In April 2025, the track reached a new peak of number 19 on the Global 200 and entered in the national charts of Vietnam (peaking at 9), Thailand (18), the United Kingdom (26), and Ireland (33). In the PH, it re-entered the PH Hot 100 at a new peak of number eight and debuted at that spot on the Official PH Chart. The song once more charted in Malaysia's Top 20 Most Streamed International Singles, as well as in the national charts of Singapore and the United States. It has been certified in four countries, receiving silver in the United Kingdom, platinum in Canada, New Zealand, and the US, and triple platinum in Brazil.

== Personnel ==
Credits are adapted from the liner notes of Eternal Sunshine.

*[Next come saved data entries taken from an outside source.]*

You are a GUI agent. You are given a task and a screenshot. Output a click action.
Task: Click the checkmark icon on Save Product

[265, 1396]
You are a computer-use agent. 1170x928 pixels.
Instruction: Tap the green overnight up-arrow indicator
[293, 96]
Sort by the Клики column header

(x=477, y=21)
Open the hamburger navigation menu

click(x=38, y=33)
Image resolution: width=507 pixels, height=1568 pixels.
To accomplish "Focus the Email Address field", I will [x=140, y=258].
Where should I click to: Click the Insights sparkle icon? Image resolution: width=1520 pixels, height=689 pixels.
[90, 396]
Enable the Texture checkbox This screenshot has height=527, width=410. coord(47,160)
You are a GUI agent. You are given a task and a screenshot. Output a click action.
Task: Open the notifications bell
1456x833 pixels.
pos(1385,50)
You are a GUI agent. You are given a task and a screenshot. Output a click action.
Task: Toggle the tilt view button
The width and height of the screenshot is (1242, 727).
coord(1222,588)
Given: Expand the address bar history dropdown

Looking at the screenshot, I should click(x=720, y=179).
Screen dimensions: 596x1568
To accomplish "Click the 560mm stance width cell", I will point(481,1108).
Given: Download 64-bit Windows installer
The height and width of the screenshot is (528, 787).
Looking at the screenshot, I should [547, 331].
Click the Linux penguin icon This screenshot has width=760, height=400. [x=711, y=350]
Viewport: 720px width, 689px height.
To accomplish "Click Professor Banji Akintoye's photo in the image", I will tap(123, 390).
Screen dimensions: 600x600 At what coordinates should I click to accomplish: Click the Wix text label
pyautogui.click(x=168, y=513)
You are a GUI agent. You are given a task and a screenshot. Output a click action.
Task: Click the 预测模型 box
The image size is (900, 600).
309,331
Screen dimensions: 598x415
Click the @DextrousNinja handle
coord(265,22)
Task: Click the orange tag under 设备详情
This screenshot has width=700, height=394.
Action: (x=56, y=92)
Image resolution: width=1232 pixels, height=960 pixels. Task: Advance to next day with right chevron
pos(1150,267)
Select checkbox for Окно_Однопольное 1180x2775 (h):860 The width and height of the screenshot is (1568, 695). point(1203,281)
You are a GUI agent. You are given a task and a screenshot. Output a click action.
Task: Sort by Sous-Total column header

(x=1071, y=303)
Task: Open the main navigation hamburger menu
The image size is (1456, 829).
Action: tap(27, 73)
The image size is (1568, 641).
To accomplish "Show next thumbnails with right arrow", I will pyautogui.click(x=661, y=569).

- Ariana Grande – lead vocals, songwriting, production, background vocals
- Shintaro Yasuda – songwriting, production, programming, keyboards
- Nick Lee – songwriting, production, programming, keyboards, trombone
- Aaron Paris – songwriting, production, programming, bass, guitar, synthesizer, violin
- Sam Holland – engineering
- Lou Carrao – engineering
- Eric Eyland – engineering assistance
- Serban Ghenea – mixing
- Bryce Bordone – mixing assistance
- Randy Merrill – mastering

== Charts ==

=== Weekly charts ===

2024 weekly chart performance for "Intro (End of the World)"
| Chart (2024) | Peak position |
|---|---|
| Australia (ARIA) | 71 |
| Canada Hot 100 (Billboard) | 37 |
| France (SNEP) | 101 |
| Global 200 (Billboard) | 24 |
| Greece International (IFPI) | 35 |
| Indonesia (Billboard) | 4 |
| Malaysia (Billboard) | 6 |
| Malaysia International (RIM) | 5 |
| New Zealand (Recorded Music NZ) | 31 |
| Philippines (Billboard) | 4 |
| Philippines (Philippines Hot 100) | 43 |
| Portugal (AFP) | 55 |
| Singapore (RIAS) | 5 |
| UK Streaming (OCC) | 42 |
| US Billboard Hot 100 | 38 |

2025 weekly chart performance for "Intro (End of the World)"
| Chart (2025) | Peak position |
|---|---|
| Global 200 (Billboard) | 19 |
| Ireland (IRMA) | 33 |
| Malaysia International (RIM) | 7 |
| Philippines (Philippines Hot 100) | 8 |
| Philippines (IFPI) | 8 |
| Singapore (RIAS) | 10 |
| Thailand (IFPI) | 18 |
| UK Singles (Official Charts) | 26 |
| US Billboard Hot 100 | 42 |
| Vietnam (IFPI) | 9 |

=== Year-end chart ===

Year-end chart performance for "Intro (End of the World)"
| Chart (2024) | Position |
|---|---|
| Philippines (Philippines Hot 100) | 35 |

== Certifications ==

Certifications for "Intro (End of the World)"
| Region | Certification | Certified units/sales |
| Brazil (Pro-Música Brasil) | 3× Platinum | 120,000^{‡} |
| Canada (Music Canada) | Platinum | 80,000^{‡} |
| New Zealand (RMNZ) | Platinum | 30,000^{‡} |
| United Kingdom (BPI) | Silver | 200,000^{‡} |
| United States (RIAA) | Platinum | 1,000,000^{‡} |
^{‡} Sales+streaming figures based on certification alone.